H3K27me3 mediated KRT14 upregulation promotes TNBC peritoneal metastasis

Abstract

Triple Negative Breast Cancer (TNBC) is known to have poor prognosis and adverse clinical outcome among all breast cancer subtypes due to the absence of available targeted therapy for it. Emerging literature indicates that epigenetic reprogramming is now appreciated as a driving force for TNBC pathophysiology. High expression of epigenetic modulator EZH2 (Enhancer of zeste homolog 2) has been shown to correlate with TNBC poor prognosis but the contribution of EZH2 catalytic (H3K27me3) versus non-catalytic EZH2 (NC-EZH2) function in TNBC growth and progression remains elusive. In the process of dissecting the impact of H3K27me3 versus NC-EZH2 function in TNBC pathogenesis, we reveal that selective hyperactivation of H3K27me3 over NC-EZH2 not only promotes TNBC metastasis but also alters the metastatic landscape of TNBC. Using extensive in- vivo live animal imaging, we present conclusive evidence that peritoneal metastasis, particularly splenic metastasis of TNBC is governed by H3K27me3. Transcriptome analyses of hyperactive H3K27me3 cells lead us to discover Cytokeratin-14 (KRT14) as a new target of H3K27me3. Unlike classical H3K27me3 mediated suppression of gene expression, here; we observe that H3K27me3 enhances KRT14 transcription by attenuating the binding of transcriptional repressor Sp1 to its promoter.

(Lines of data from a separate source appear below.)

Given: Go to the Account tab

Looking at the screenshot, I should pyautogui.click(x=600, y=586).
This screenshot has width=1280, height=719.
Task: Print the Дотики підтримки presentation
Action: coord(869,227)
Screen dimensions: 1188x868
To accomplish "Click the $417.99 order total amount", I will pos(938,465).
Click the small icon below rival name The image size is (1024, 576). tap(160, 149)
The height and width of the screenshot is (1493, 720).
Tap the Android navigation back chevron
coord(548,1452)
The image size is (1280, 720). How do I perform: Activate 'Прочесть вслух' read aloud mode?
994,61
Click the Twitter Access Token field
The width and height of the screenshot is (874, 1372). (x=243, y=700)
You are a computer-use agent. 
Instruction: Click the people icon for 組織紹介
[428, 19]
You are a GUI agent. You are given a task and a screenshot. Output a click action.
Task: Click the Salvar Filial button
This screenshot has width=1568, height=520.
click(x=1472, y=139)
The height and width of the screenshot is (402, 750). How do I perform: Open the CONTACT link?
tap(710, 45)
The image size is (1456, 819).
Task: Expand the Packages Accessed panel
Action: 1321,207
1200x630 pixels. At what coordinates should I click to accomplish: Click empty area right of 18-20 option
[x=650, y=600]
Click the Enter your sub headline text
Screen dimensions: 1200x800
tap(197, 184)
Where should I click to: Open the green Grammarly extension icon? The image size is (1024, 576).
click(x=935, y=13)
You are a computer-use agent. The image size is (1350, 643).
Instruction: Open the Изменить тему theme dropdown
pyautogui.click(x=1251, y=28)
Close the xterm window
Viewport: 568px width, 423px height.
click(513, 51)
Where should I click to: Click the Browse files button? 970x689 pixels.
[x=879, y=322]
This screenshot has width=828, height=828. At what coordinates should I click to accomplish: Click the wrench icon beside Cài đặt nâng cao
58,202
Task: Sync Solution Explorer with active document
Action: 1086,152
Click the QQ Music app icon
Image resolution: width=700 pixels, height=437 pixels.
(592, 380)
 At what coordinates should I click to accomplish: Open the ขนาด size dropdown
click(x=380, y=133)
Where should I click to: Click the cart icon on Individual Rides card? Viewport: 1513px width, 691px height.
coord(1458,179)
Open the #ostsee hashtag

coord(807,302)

Further, loss of KRT14 significantly reduces TNBC migration, invasion and splenic metastasis. Finally, genetic ablation of EZH2 or pharmacological inhibition of EZH2 catalytic function by FDA approved drug tazemetostat (EPZ6438) robustly inhibits TNBC peritoneal metastasis. Altogether, our preclinical findings posit a rational insight for the clinical development of H3K27me3 inhibitor like tazemetostat as a targeted therapy against TNBC.